-- Begin --

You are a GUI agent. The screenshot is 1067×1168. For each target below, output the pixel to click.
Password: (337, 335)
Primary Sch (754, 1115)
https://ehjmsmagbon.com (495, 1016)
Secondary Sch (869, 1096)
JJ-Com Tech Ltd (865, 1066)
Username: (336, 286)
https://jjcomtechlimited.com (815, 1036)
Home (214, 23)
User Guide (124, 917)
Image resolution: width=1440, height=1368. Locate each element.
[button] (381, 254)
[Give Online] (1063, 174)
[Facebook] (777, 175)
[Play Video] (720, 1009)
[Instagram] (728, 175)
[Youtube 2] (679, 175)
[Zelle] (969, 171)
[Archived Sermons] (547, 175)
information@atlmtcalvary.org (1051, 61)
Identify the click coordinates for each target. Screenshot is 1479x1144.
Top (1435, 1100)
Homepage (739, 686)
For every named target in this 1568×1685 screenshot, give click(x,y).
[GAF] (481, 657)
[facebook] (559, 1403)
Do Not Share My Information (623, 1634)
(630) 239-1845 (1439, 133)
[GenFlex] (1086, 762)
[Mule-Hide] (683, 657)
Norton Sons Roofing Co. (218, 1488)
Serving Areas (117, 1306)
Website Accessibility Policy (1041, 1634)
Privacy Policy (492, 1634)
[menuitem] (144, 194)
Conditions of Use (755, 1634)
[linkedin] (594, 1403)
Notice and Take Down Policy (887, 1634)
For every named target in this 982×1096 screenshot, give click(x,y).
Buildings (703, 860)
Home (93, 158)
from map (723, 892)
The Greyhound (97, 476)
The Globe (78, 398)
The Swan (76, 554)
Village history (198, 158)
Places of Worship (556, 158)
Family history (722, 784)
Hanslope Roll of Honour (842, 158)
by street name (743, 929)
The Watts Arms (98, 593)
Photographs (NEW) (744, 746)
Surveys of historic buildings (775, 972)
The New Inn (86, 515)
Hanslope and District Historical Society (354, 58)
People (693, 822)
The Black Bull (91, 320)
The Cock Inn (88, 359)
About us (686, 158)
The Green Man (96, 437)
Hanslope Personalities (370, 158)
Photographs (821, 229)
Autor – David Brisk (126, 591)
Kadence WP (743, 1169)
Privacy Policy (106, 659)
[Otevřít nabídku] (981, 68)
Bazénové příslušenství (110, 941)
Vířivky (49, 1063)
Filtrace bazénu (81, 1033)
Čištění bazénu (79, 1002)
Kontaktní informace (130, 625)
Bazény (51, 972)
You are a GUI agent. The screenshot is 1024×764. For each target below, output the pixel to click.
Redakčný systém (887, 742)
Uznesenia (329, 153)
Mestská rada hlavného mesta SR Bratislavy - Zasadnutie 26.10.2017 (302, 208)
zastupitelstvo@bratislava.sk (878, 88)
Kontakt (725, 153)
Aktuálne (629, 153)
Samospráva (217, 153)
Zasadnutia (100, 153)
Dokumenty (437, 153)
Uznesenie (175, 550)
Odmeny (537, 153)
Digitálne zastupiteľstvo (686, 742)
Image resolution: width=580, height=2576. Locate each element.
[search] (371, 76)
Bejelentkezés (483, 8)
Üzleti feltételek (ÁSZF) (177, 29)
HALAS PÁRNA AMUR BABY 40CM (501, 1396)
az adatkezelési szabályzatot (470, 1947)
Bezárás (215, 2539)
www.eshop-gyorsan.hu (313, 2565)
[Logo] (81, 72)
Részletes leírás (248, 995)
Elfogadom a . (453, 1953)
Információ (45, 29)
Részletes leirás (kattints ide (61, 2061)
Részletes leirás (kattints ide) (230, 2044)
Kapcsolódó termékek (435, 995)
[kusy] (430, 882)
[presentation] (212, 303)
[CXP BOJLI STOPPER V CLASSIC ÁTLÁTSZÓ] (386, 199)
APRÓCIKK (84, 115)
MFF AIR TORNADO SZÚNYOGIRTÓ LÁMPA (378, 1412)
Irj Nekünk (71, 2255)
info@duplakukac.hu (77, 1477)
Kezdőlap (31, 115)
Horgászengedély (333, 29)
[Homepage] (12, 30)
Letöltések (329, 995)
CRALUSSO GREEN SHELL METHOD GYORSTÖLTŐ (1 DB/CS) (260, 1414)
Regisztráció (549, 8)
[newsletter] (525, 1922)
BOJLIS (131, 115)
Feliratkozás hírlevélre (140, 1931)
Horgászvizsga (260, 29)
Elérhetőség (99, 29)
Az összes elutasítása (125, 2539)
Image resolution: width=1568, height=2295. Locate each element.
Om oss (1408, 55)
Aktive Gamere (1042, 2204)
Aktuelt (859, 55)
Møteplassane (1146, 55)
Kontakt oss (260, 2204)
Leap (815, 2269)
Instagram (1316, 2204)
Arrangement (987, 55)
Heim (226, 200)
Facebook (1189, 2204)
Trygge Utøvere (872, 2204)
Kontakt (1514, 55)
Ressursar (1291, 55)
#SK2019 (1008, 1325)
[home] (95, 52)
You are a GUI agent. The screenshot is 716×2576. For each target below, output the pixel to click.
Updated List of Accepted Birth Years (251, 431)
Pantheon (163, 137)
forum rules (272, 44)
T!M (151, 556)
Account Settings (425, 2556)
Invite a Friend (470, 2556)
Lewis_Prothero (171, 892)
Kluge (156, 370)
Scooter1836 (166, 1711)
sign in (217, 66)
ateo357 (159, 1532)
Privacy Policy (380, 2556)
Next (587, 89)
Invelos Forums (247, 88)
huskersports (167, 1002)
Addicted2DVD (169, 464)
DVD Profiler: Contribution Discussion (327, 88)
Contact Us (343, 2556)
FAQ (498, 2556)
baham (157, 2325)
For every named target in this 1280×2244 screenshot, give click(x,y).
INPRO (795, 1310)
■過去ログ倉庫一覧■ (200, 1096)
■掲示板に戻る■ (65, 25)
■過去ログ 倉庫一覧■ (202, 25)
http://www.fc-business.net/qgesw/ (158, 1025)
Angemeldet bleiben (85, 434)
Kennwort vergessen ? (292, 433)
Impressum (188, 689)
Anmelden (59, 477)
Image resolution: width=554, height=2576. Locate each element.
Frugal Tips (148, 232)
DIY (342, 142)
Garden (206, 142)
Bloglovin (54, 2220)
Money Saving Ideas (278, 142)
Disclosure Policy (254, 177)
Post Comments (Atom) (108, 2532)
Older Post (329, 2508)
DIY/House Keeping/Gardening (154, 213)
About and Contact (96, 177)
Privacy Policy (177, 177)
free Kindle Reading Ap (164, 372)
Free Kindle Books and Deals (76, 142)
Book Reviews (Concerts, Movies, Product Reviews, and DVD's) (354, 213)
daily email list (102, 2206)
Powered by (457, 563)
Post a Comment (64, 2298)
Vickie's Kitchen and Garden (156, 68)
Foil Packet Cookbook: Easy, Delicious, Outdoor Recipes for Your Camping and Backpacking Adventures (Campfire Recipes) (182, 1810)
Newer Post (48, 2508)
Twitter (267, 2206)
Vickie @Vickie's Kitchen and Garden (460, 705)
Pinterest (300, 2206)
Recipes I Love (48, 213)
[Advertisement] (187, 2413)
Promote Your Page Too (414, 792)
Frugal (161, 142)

-- End --

▶ GOAL OF THE EXERCISE:
How many lines of the listing above contain the word "every"? Reply with the number alone.

▶ OUTPUT OF THE TASK:
3